### [Exercise directions]
Your answer should consist solely of the lines from the first line of the data through the line with "Task: Open the filter funnel icon", each reproduced exactly.

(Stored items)
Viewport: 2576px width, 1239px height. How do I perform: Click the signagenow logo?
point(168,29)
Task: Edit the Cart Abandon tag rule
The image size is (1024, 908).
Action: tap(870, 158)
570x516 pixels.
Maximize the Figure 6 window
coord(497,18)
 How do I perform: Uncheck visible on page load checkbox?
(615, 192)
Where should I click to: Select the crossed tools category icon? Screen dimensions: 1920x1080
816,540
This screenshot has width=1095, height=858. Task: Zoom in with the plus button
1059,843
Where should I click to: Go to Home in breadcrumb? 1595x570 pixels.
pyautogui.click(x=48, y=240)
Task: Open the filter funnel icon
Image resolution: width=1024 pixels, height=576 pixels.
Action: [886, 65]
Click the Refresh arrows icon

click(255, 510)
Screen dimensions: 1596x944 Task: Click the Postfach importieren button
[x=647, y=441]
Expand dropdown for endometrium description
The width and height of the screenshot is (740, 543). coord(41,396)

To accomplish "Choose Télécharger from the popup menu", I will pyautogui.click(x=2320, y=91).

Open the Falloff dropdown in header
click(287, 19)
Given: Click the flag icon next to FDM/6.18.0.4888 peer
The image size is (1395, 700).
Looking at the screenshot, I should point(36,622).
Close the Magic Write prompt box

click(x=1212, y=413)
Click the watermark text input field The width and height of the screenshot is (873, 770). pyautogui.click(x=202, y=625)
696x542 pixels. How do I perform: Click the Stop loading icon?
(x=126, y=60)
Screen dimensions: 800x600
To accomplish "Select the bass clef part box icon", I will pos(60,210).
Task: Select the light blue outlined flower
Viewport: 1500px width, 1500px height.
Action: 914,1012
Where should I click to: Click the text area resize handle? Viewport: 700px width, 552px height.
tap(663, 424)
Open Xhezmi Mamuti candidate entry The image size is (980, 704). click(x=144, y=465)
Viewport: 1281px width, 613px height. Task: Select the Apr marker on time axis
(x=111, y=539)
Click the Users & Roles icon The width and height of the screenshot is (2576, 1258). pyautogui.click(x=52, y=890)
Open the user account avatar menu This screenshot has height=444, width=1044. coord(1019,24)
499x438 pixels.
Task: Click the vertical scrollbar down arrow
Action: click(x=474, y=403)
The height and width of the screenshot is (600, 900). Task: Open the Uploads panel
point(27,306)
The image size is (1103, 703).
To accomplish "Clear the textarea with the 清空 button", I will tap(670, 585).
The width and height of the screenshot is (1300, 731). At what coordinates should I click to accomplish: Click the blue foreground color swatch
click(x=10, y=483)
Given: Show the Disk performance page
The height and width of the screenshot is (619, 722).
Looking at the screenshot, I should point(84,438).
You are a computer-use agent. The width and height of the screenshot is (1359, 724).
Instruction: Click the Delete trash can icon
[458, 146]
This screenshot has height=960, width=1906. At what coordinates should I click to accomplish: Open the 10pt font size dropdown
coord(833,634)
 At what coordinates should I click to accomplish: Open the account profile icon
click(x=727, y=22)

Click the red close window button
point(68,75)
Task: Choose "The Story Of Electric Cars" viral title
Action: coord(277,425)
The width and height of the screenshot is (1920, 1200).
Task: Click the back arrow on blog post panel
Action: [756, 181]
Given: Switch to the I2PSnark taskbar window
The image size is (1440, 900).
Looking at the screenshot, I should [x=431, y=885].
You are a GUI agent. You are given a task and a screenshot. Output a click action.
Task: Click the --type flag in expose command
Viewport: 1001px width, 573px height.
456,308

### [Output below]
Viewport: 2576px width, 1239px height. How do I perform: Click the signagenow logo?
point(168,29)
Task: Edit the Cart Abandon tag rule
The image size is (1024, 908).
Action: tap(870, 158)
570x516 pixels.
Maximize the Figure 6 window
coord(497,18)
 How do I perform: Uncheck visible on page load checkbox?
(615, 192)
Where should I click to: Select the crossed tools category icon? Screen dimensions: 1920x1080
816,540
This screenshot has width=1095, height=858. Task: Zoom in with the plus button
1059,843
Where should I click to: Go to Home in breadcrumb? 1595x570 pixels.
pyautogui.click(x=48, y=240)
Task: Open the filter funnel icon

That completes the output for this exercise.